I’ve updated the tests to use the induced matrix 1-norm for both the reconstruction and solve checks, which aligns better with the analysis in the paper. While all matrix norms in finite dimensions are equivalent up to constant factors, for fixed tolerances that equivalence isn’t numerically neutral, so it makes sense to match the norm used in the bounds.
This did require adding a OneNorm implementation. We already had a local version of this internally for the matrix exponential code, so I moved it into the core norms API since it’s generally useful. I’m also planning to add exp_multiply and matrix logarithm functionality, which both rely on the 1-norm, so this felt like a natural addition rather than a one-off for these tests.

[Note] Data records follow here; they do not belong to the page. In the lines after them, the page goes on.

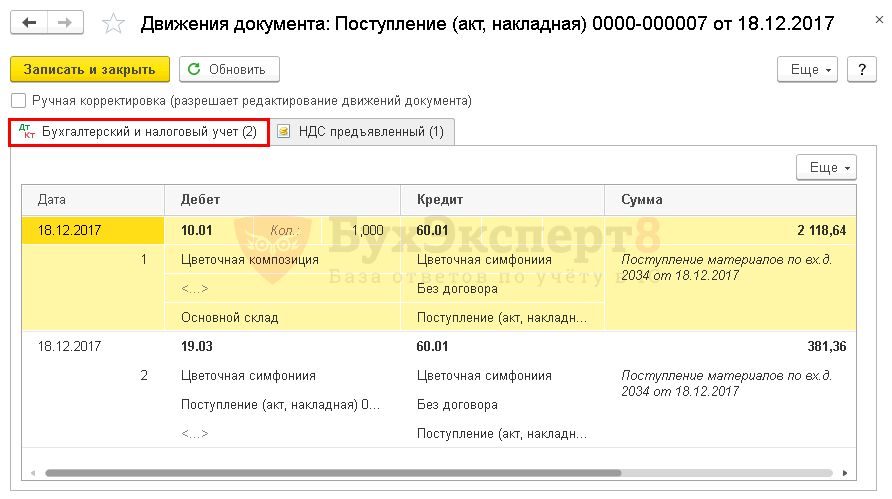This screenshot has width=892, height=499.
Task: Click the Записать и закрыть button
Action: coord(90,69)
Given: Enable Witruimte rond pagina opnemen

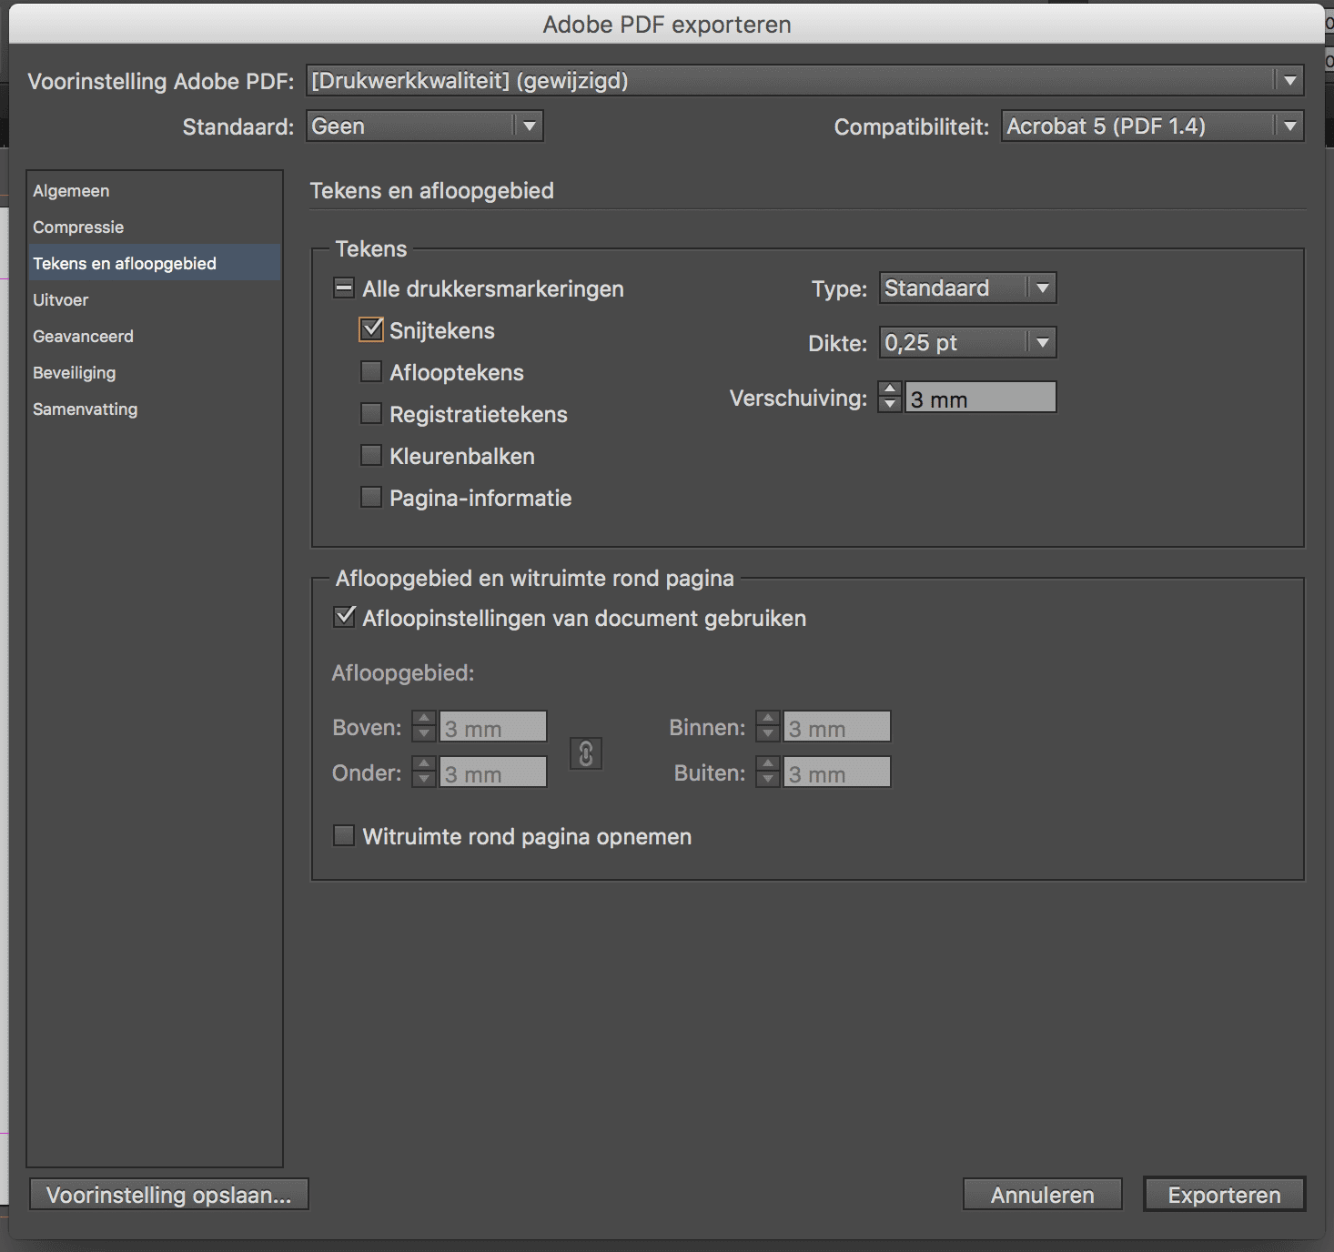Looking at the screenshot, I should coord(343,835).
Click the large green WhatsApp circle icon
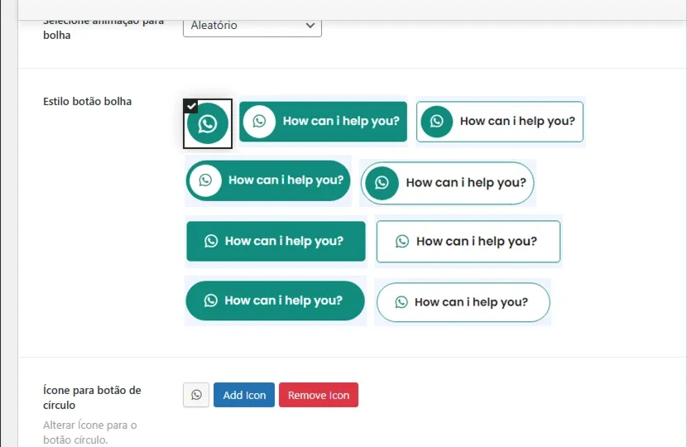The width and height of the screenshot is (687, 447). 208,123
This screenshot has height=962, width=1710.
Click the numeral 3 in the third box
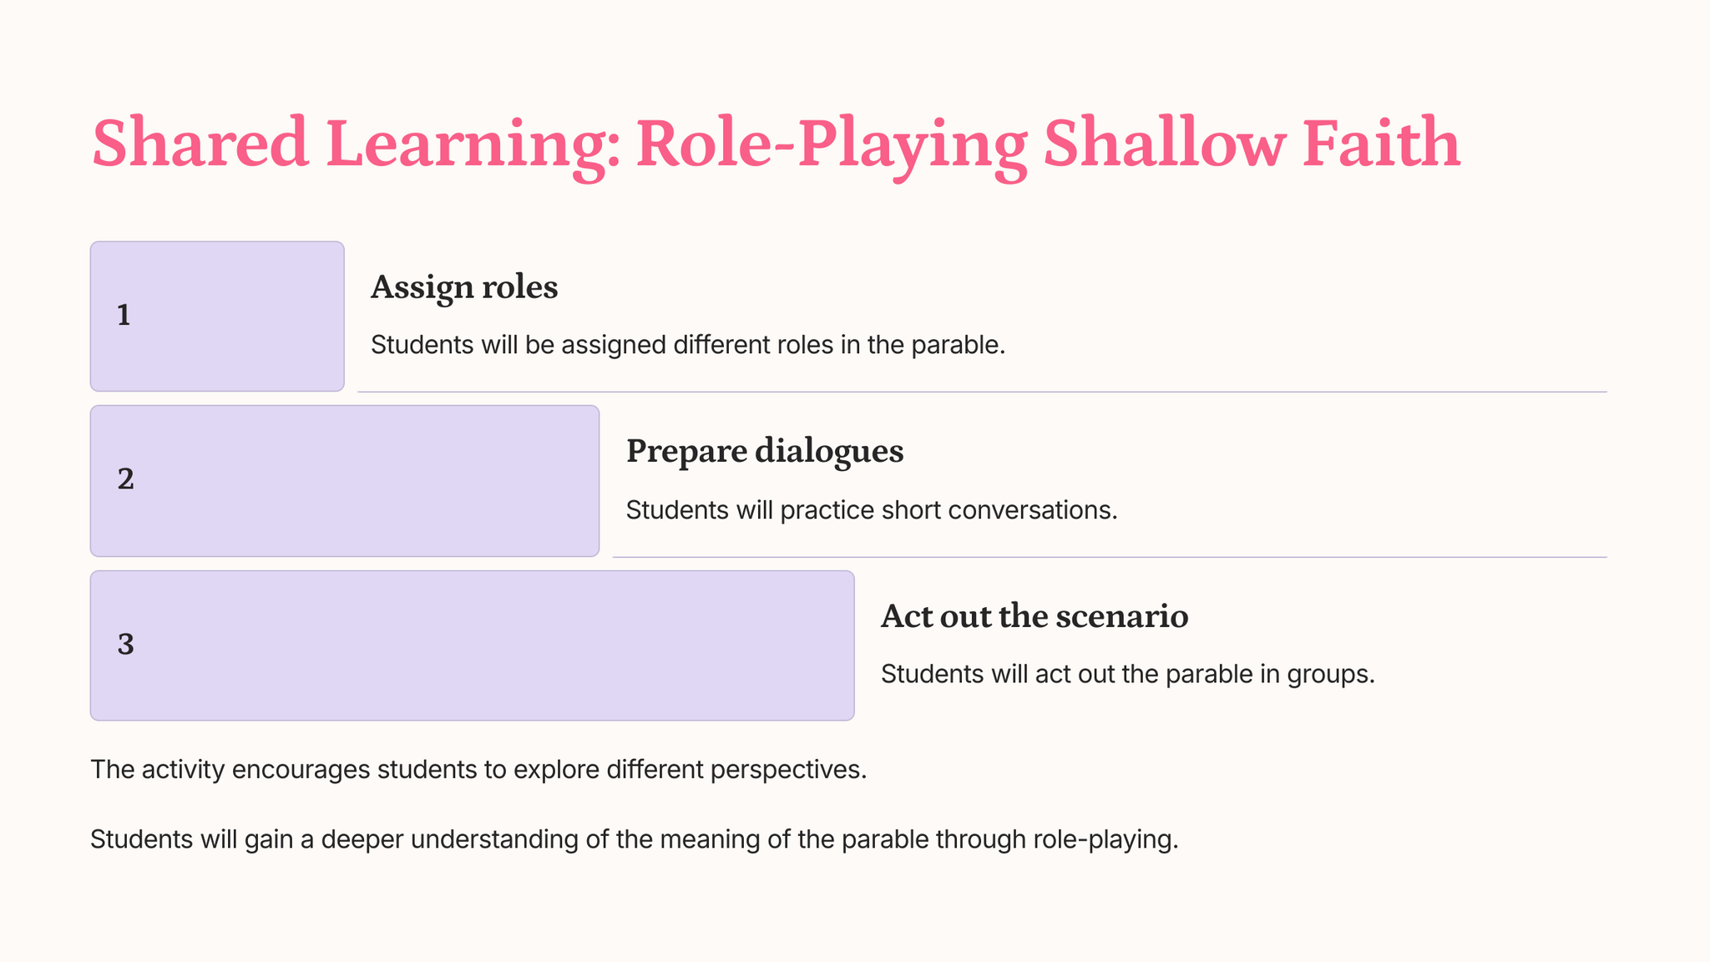click(x=125, y=645)
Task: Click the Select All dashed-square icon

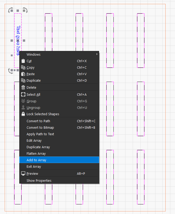Action: pyautogui.click(x=23, y=95)
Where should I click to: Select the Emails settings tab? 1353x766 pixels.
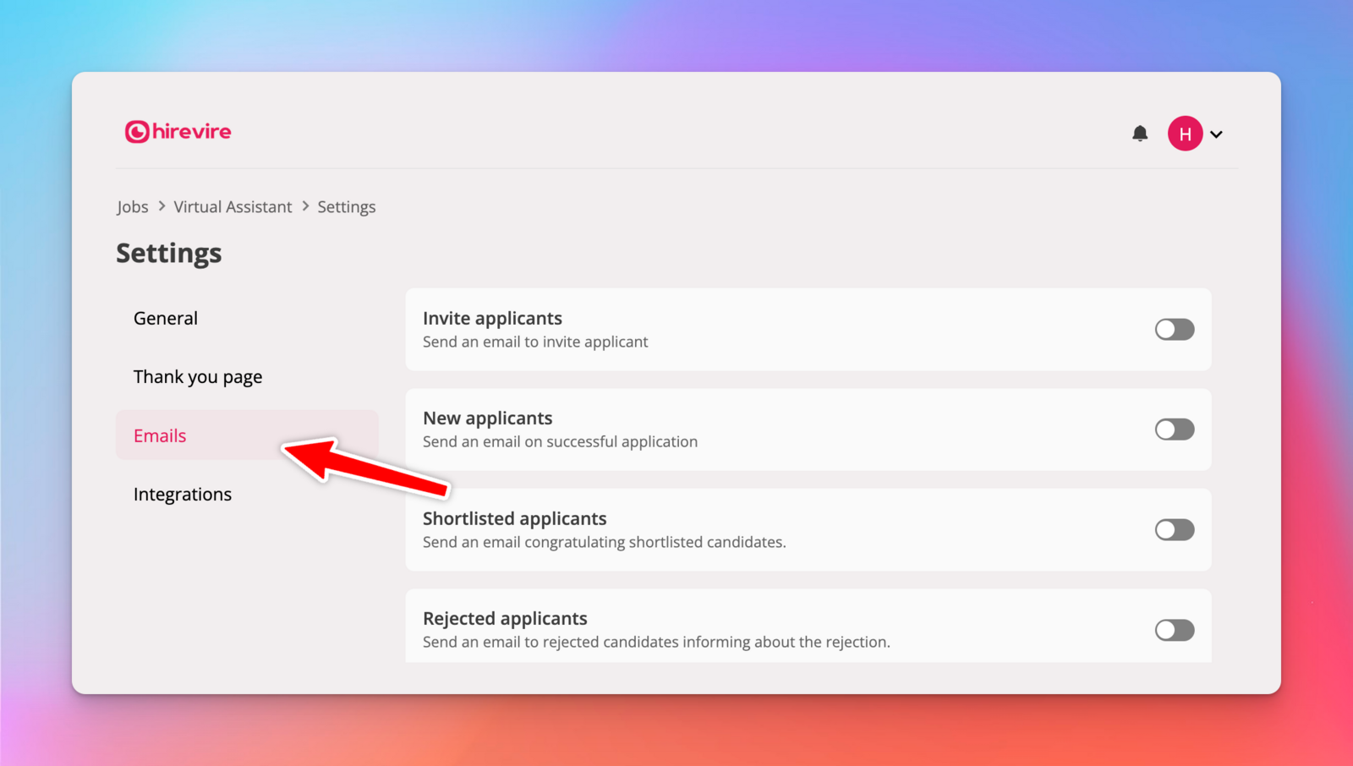click(x=160, y=435)
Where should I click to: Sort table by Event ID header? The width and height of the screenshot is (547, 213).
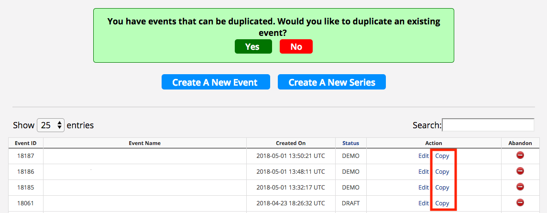click(26, 143)
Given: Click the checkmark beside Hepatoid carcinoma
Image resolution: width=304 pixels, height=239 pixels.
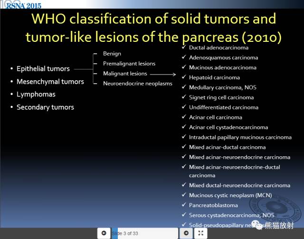Looking at the screenshot, I should (184, 77).
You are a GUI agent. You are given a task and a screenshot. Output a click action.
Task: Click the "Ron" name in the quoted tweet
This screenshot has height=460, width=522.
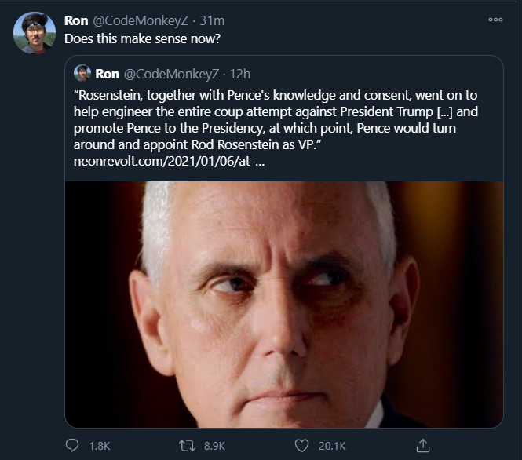pyautogui.click(x=107, y=74)

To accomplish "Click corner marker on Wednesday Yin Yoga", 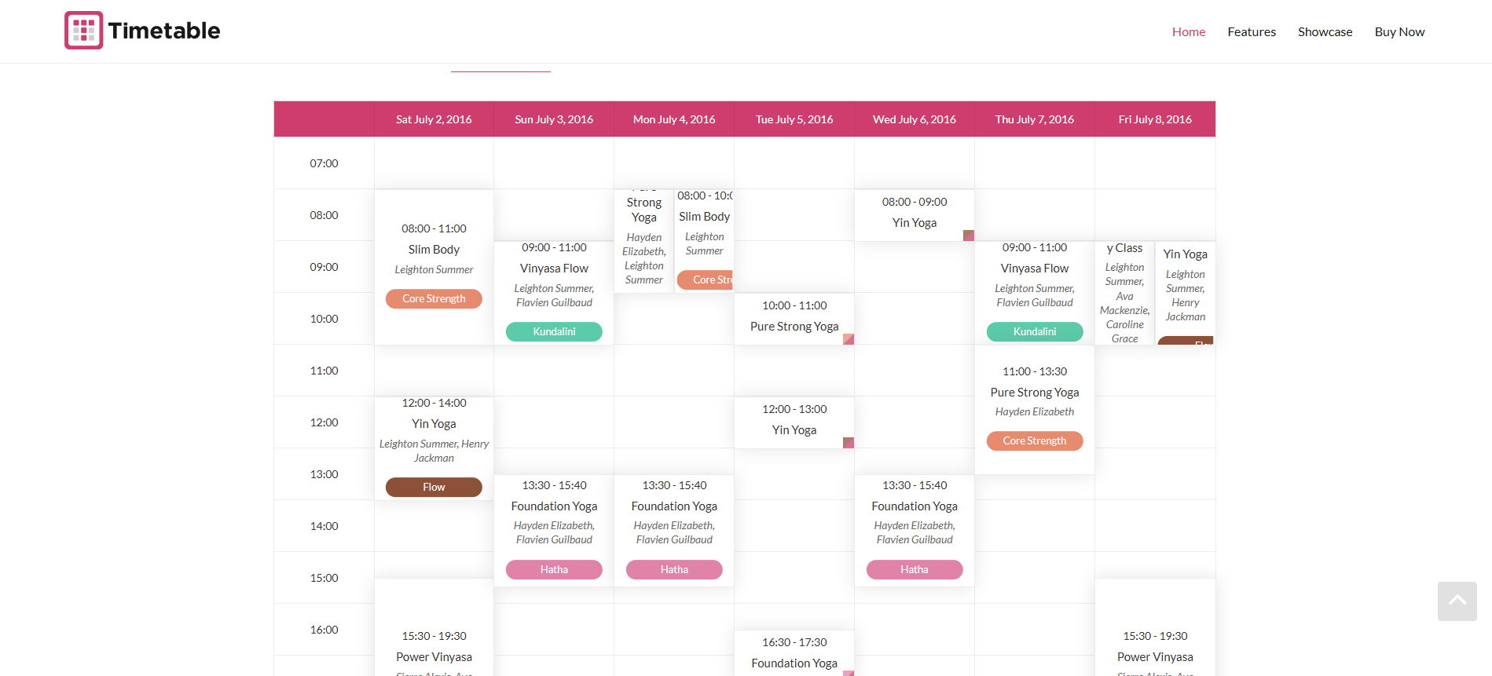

For the solve accuracy, I’ve kept the residual-based check (‖AX − B‖ small). In these tests we don’t have access to the true solution x*, so measuring ‖x − x*‖ directly isn’t possible in general. The residual is the standard practical proxy here, and using multiple right-hand sides (sampling B as an n×n isometry) exercises the solve across a well-conditioned basis rather than a single vector.
More generally, there isn’t a single canonical way to assess solver accuracy in this setting. There are several equivalent formulations depending on what is being emphasized. In this case, I don’t see a strong reason to prefer one beyond aligning with the analysis and using a practical, well-established proxy for the solve.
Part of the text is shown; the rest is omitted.